Epigraff

Got some ‘splaining to do

Posted in theory by yacob on November 29, 2008

“Explanation does not follow from description; it is description taken that much further.  We do not look for a stabilized and simplified description before we begin to propose and explanation.  On the contrary, we use what they do to an innovation or a statement to define the actors, and is from them and them alone that we extract any ’cause’ we might need.”

-Bruno Latour, 1991 (“Technology is Society Made Durable” in A Sociology of Monsters.  New York: Routledge.  Pg. 121)

(Multi)cultural relativism

Posted in theory by yacob on July 17, 2008

“The impression of great open-mindedness given by multiculturalism should not hide the price that peoples had to pay for the preservation of their existence in the form of culture. “You possess meaning, perhaps,” they were told, “but you no longer have reality, or else you have it merely in the symbolic, subjective, collective, ideological form of mere representations of a world that escapes you, although we are able to grasp it objectively. And don’t be mistaken, you have the right to cherish your culture, but all others likewise have this same right, and all cultures are valued by us equally.” In this combination of respect and complete indifference, we may recognize the hypocritical condescension of cultural relativism…To the eyes of the cultural relativist, those cultural differences make no real difference anyway, since, somewhere, nature continues to unify reality by means of laws that are indisputable and necessary, even if they are not as charming and meaningful as these delightful productions which human whim and arbitrary categories have engendered everywhere.”

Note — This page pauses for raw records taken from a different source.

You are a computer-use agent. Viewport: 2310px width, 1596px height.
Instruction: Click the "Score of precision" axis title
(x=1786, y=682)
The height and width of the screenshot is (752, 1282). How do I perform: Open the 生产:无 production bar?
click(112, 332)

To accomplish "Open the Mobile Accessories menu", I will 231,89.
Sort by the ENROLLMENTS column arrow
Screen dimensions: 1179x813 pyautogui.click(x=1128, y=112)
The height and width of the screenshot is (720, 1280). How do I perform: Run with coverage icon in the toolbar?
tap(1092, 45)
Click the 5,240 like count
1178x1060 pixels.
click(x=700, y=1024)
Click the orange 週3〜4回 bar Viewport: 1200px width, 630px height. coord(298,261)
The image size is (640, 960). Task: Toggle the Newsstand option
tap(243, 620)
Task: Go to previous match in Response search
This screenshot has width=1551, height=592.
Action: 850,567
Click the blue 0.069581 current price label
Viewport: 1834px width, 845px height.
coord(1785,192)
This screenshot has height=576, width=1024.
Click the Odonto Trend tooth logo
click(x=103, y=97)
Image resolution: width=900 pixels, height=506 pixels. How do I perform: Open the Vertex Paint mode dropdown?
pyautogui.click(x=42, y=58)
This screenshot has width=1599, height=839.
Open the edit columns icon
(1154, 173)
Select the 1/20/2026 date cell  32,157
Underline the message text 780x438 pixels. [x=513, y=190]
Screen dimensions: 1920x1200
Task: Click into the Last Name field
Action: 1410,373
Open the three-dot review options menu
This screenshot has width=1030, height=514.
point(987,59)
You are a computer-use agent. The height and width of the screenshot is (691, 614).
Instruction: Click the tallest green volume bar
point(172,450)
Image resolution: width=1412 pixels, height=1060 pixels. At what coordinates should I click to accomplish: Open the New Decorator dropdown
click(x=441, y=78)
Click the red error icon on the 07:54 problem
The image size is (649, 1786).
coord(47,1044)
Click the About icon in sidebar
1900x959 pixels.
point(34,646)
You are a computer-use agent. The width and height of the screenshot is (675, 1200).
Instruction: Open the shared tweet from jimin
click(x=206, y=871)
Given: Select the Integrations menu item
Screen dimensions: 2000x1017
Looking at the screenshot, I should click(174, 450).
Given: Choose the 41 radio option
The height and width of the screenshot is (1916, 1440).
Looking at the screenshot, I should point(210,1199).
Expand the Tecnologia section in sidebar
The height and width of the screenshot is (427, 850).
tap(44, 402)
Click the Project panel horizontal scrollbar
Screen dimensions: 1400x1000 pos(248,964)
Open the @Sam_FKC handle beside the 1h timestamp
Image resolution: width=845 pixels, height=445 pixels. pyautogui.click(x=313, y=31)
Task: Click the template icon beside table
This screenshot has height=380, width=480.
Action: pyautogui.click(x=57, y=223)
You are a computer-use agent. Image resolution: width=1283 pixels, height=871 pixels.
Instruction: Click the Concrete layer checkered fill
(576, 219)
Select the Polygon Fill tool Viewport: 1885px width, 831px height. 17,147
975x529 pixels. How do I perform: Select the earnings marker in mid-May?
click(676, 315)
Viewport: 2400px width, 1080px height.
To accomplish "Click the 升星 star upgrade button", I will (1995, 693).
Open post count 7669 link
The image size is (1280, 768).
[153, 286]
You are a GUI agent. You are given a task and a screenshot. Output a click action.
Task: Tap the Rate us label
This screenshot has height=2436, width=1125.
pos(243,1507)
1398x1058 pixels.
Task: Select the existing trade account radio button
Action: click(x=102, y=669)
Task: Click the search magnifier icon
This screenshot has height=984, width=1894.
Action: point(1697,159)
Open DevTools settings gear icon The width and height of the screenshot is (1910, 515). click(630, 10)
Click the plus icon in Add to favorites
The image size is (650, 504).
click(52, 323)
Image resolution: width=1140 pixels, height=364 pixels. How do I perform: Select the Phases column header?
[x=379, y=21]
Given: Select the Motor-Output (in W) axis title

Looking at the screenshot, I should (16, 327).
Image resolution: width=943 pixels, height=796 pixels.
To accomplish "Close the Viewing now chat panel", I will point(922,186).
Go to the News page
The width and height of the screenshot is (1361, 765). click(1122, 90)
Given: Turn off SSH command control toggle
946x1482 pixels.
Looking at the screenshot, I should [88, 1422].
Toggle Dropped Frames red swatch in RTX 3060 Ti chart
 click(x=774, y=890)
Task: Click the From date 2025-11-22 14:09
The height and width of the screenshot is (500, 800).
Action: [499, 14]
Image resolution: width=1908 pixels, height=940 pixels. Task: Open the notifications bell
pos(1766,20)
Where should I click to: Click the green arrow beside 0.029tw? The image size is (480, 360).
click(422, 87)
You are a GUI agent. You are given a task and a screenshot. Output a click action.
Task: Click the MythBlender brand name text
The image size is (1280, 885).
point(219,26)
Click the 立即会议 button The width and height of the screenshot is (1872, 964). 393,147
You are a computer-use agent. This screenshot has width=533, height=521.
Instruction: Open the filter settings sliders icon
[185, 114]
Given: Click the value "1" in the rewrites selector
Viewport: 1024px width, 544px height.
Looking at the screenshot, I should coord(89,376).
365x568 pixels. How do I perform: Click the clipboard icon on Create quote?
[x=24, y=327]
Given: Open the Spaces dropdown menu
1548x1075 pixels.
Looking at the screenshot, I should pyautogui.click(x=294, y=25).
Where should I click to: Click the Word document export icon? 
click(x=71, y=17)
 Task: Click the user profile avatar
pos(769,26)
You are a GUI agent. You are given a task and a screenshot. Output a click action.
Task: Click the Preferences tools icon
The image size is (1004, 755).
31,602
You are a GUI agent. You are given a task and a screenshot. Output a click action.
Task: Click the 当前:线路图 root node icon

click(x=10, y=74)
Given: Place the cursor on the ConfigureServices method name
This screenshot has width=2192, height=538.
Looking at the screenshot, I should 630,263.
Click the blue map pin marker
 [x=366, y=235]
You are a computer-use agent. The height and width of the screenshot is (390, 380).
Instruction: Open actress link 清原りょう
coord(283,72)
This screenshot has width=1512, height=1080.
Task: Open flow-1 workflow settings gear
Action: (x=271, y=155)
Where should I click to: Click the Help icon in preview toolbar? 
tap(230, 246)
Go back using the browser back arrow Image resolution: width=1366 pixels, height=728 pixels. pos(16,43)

-Bruno Latour, 2002 (War of the Worlds: what about peace? Chicago: Prickly Paradigm Press.  Pg 14-15)

These Old Wars

Posted in history, theory by yacob on July 16, 2008

“[W]e are not faced with a peace unfairly shattered, nor with a “war of civilizations,” …a war of the worlds has been raging all along, throughout the so-called “modern age”—this modern parenthesis. Still, nothing proves we are on the wrong side, and nothing proves either that this war cannot be won. What is sure is that it has to be waged explicitly and not covertly. The worst course would be to act as if there were no war at all, only the peaceful extension of Western natural Reason using its police forces to combat, contain, and convert the many Empires of Evil. That is the mistake those who still believe they are moderns are in danger of making. On the other hand, if we are going to bring the wars of modernization to an end, we cannot afford to declare that all bets are off, that premodern savagery will be met with premodern savagery, that senseless violence will answer senseless violence. No, what is needed is a new recognition of the old war we have been fighting all along—in order to bring about new kinds of negotiation, and a new kind of peace.”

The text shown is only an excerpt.